Nel contesto della competizione tra Stati Uniti e Cina, il Mar Cinese Meridionale (MCM) rappresenta un luogo di tensione e scontro secondo solo all’area marittima intorno all’isola di Taiwan.
Su questo specchio d’acqua transita circa il 60% del commercio marittimo globale e circa il 30% del traffico mondiale di petrolio, tra cui il 60% dell’import di petrolio e il 17% di gas diretto verso la Repubblica Popolare Cinese. Traffici che, per la conformazione geografica dell’area, sono necessariamente incanalati attraverso lo Stretto di Malacca, rendendo questo passaggio forse il più importante collo di bottiglia marittimo al mondo. Inoltre, l’area è fondamentale per l’approvvigionamento ittico degli Stati rivieraschi, approvvigionamento da cui dipendono molte delle comunità e delle economie locali.
La conformazione del MCM lo rende strategicamente fondamentale per la Cina. Da un lato, in quanto passaggio obbligato del proprio import ed export, dall’altro perché il suo controllo consente un’estensione della propria profondità strategica. Un maggiore controllo della regione permetterebbe di costituire una zona cuscinetto tra la costa cinese e l’Oceano Pacifico. Le pretese cinesi sul MCM non sono recenti. Infatti, sin dalla fine della Guerra Civile Cinese, sia la Repubblica Popolare Cinese (PRC), che la Repubblica di Cina hanno rivendicato questo spazio quasi per intero. Entrambi i governi, infatti, già dai primi anni 50 hanno pubblicato mappe della cosiddetta “Nine-Dash-Line” (Linea dei Nove Tratti – una linea ideale che ingloba circa 3/4 dello spazio marino) avanzando pretese di sovranità sia sullo specchio d’acqua che sui suoi arcipelaghi. In quest’ottica, la Cina ha occupato nel 1974 l’arcipelago delle isole Paracel (conteso con il Vietnam e Taiwan) e, nel 1988 le isole Spratly (contese con Taiwan, le Filippine, il Brunei e la Malesia), mentre le Isole Pratas sono tutt’ora occupate dal governo taiwanese. È solo nell’ultimo ventennio però, che la RPC ha aumentato la propria assertività in quest’area (anche in relazione allo sviluppo di una “blue-water navy”, capace di proiettare potenza ben oltre le proprie acque territoriali).
Zona grigia e tattiche sotto-soglia
Quest’assertività è caratterizzata dall’impiego di operazioni nella cosiddetta “zona grigia” e di tattiche sotto-soglia, che permettono di agire senza scatenare un conflitto aperto. Da un lato vengono svolte attività di lawfare – ovvero l’impiego del diritto internazionale per mettere in difficoltà un avversario e contestarne la legittimità o i diritti su un’area contesa–, operazioni di influenza psicologica (cognitive warfare) e mediatica, ed operazioni nello spettro cyber.
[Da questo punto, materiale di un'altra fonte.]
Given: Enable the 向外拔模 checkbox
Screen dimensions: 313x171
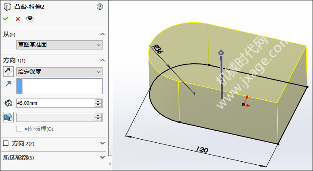Looking at the screenshot, I should [19, 129].
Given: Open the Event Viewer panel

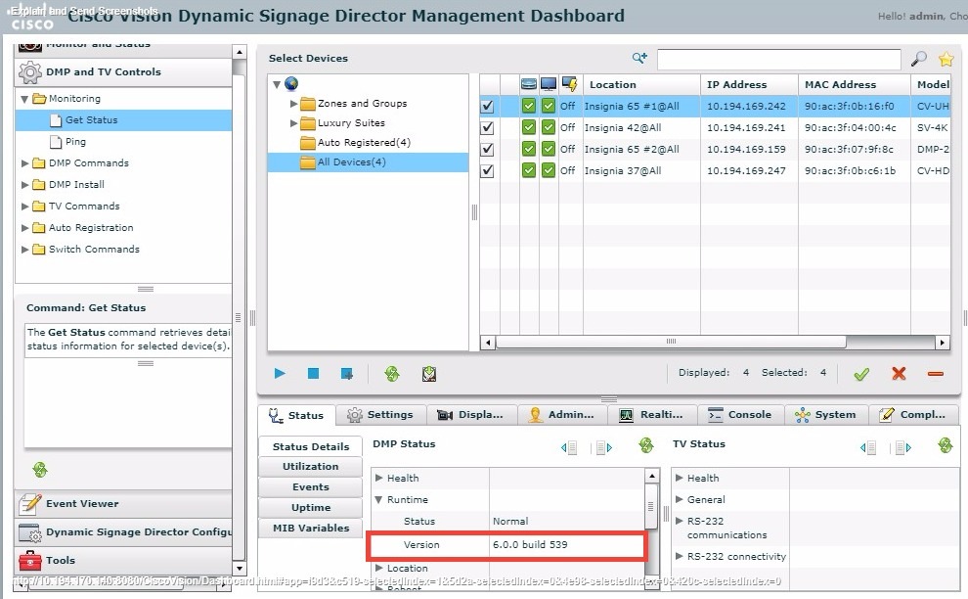Looking at the screenshot, I should (x=84, y=504).
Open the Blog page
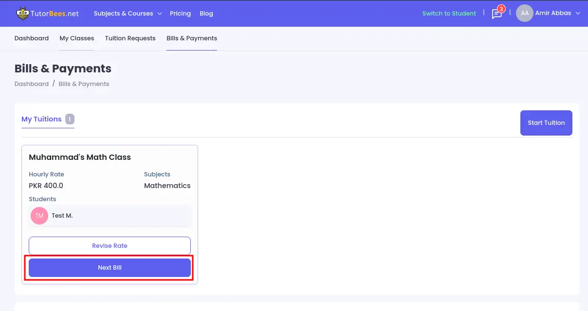The width and height of the screenshot is (588, 311). click(206, 14)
Dall’altro lato, a un livello più apertamente conflittuale, vi è l’impiego della Guardia Costiera Cinese e della cosiddetta Milizia Marittima Cinese – una serie di forze paramilitari che agisce con l’impiego di imbarcazioni civili dotate di cannoni ad acqua e scafi rinforzati. Queste sono impiegate per occupare le porzioni di mare contestate e impedire il passaggio del naviglio avversario, conducendo operazioni d’interdizione attraverso l’uso di manovre pericolose, cannoni ad acqua e, in alcuni casi, speronando le navi che tentano di forzare i blocchi.
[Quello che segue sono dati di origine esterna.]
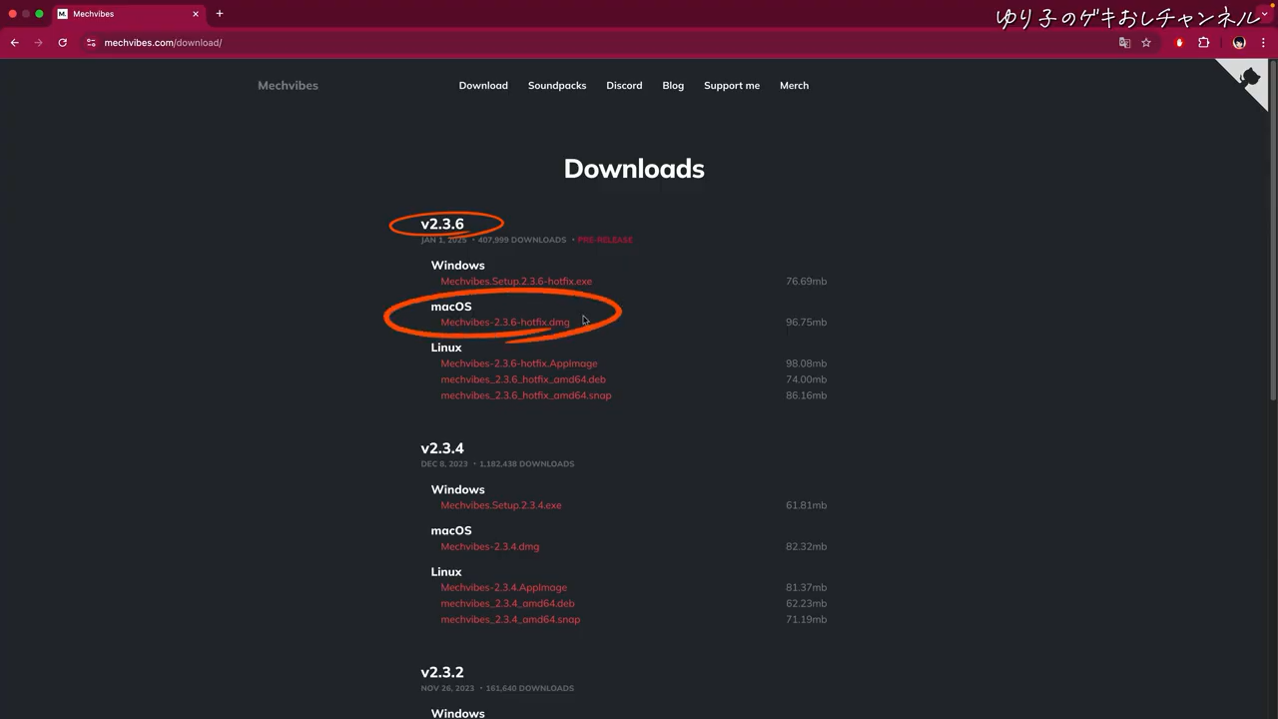1278x719 pixels.
Task: View site information for mechvibes.com
Action: (91, 43)
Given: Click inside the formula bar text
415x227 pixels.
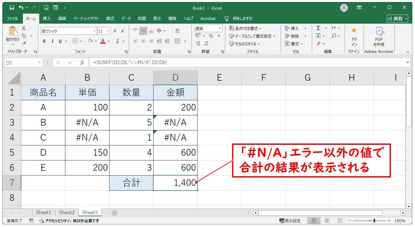Looking at the screenshot, I should coord(231,63).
Tali azioni ricadono comunque in una più comprensiva concezione della guerra ibrida come guerra totale così come intesa dalla dottrina Cinese, ovvero una guerra che impiega tutte le forze del paese, comprese quelle civili, in un contesto non necessariamente percepito dall’avversario come bellico. Sono quindi da interpretare come complementari alle tradizionali operazioni di carattere militare – si pensi all’impiego dell’aeronautica (People’s Liberation Army Air Force, PLAAF) nel tentativo di interdire i pattugliamenti aerei statunitensi. L’occupazione degli arcipelaghi sopracitati, infatti, seppur a prima vista possa risultare funzionale all’estrazione di risorse (sia ittiche che minerarie), in realtà cela la costruzione di un’enorme architettura A2/AD (Anti-Acces/Area Denial) finalizzata al controllo dell’area marittima circostante e a impedire, o quantomeno scoraggiare, l’accesso al MCM da parte della Marina Statunitense e dei suoi potenziali alleati in caso di conflitto aperto. Una finalità che risulta chiara dalle immagini satellitari, che rivelano la presenza di impressionanti strutture militari, piste d’atterraggio dotate di hangar rinforzati per la protezione di velivoli, bunker costieri e complessi di difesa aerea.
Implicazioni
Tutto ciò ha permesso alla Cina di eludere la tradizionale logica dell’escalation. Data l’ambiguità di questo genere di azioni, infatti, gli avversari hanno grande difficoltà nel rispondere – anche perché questi non percepiscono necessariamente le singole attività come belliche o assertive. Infatti, in alcuni casi, queste non sono nemmeno riconducibili direttamente allo Stato (come nel caso delle operazioni di cognitive warfare e cyber, o delle azioni della Milizia Marittima le cui azioni spesso non sono neanche “pubblicizzate” in patria). In altri casi invece, tali attività non risultano essere abbastanza assertive da “meritare” una risposta militare diretta che rischierebbe di sfociare in un conflitto aperto (come nel caso dell’impiego della Guardia Costiera). Ciò ha un evidente vantaggio nei confronti di attori più deboli e/o di attori che agiscono all’interno di una cornice legale e dottrinale più rigida, e che hanno come interesse primario lo scongiuramento di un conflitto aperto che condurrebbe quasi sicuramente ad una disfatta. In tal senso, l’utilizzo di tattiche convenzionali – ad esempio il pattugliamento del MCM con assetti militari – soprattutto se effettuati da nazioni “esterne” all’area, può sortire un effetto limitato, se non contrario, con il rischio di innescare un’escalation. Contemporaneamente, una mancata o troppo limitata risposta – soprattutto da parte dei paesi rivieraschi interessati – può rischiare di mandare un messaggio di acquiescenza alle azioni cinesi. Una risposta funzionale impone quindi un necessario ripensamento della strategia e delle tattiche impiegate per far fonte a questo genere di operazioni. Un ripensamento che sia in grado di trascendere il puro aspetto militare e di apprendere anche dalle tattiche avversarie.